Saturday, June 19, 2010

Slate Magazine's The Memory Doctor

Slate's William Salatan has recently written up an eight part series on false memories. I knew at once that this blog should form a link to it, but wanted to wait till I had at least  had a chance to read a bit. I've now read the first segment, in which Slate conducted its own experiment on implanting false memories by asking people to respond to a questionaire where they were asked about three true large political events and one of four false ones.

Upshot? People will pretty much believe anything you want to tell them about Hilary Clinton. Also? A whole lot of people will believe that they went up in a hot air balloon when they were a child if you have the doctored photo to prove it.
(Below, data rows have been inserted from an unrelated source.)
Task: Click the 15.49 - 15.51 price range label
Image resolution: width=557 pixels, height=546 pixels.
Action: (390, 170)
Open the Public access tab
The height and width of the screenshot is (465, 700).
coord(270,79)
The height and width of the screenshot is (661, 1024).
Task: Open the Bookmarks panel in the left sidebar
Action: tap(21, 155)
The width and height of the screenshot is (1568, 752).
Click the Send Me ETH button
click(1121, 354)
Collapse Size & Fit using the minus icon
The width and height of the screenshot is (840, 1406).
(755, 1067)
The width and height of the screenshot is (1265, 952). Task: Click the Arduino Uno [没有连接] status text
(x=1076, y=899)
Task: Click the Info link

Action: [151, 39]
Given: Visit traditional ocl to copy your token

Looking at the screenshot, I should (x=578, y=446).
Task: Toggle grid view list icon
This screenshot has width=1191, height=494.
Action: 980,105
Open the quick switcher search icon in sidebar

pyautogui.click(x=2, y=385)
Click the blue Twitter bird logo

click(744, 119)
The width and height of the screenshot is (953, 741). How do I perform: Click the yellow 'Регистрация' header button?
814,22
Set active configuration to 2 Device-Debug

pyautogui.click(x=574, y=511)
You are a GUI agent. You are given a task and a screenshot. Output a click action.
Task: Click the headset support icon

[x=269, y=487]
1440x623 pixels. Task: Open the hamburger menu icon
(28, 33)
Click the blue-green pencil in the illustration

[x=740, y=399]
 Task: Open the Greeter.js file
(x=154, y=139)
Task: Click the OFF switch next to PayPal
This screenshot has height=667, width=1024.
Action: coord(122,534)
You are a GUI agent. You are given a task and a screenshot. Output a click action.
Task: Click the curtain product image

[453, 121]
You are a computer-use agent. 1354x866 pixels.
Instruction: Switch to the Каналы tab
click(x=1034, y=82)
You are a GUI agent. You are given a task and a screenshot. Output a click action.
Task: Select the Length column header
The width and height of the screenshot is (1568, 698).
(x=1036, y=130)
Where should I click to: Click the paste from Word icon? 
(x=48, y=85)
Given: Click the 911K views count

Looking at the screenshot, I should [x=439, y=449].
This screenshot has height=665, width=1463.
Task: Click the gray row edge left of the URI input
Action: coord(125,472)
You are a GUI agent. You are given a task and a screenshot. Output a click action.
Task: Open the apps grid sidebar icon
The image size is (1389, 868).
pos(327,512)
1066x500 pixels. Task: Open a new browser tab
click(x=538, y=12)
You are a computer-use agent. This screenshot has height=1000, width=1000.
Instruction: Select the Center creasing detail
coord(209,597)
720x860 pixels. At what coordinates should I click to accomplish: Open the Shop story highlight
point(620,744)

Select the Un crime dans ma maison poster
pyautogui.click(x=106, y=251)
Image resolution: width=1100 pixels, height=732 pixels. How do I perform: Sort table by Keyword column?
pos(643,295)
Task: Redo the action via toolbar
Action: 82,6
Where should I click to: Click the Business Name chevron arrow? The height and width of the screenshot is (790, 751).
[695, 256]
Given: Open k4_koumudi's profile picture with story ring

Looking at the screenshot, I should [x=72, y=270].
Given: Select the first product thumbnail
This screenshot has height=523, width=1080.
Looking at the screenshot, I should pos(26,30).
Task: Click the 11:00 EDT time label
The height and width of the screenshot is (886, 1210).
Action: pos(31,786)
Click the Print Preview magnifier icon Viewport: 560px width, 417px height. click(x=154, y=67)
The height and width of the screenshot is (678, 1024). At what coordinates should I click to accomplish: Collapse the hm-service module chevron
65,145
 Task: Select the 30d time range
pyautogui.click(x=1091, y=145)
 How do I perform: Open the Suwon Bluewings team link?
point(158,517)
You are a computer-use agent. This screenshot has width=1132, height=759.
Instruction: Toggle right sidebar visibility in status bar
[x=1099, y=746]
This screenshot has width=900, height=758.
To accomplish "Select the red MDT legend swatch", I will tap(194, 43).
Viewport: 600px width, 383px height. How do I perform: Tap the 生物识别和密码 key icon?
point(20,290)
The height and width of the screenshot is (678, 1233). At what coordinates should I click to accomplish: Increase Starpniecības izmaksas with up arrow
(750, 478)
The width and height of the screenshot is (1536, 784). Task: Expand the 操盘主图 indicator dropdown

Actually, it's a lot more interesting than that if you check out the link. But coincidentally, I've just been reading a fun mystery novel,   A Dog About Town, by J.F. Englert. The series is narrated by a supersleuth labrador retriever named Randolph, and this is what Randolph has to say about memory:

Memory is a fickle thing. Ask ten people at the scene of a traffic accident what each saw and you will get ten different stories. The car was red. No, the car was black. The driver was old. No, the driver was little more than a child. The victim dove in front of the car. No, the victim slipped on a banana peel. This phenomenon is the bane of attorneys and the playground of neuroscientists and all those interested in the workings of the brain. The question is further complicated by emotion. Even those with the best memories should be aware that there is a process that colors what they remember with feelings. It is not simply a question of wanting to remember something a certain way, but of the hidden connections between positive and negative feelings, sometimes long past, that change the way we perceive the present even as it is happening.

I'd spell it out in alphabet letters if I could, but TRUST RANDOLPH.


  1. I remember that passage, one of the better observations from that acute fictional canine observer of our own species.

  2. I cottoned on to Randolph and his hidden but I suspect even savvier real life owner through your blog, so thanks!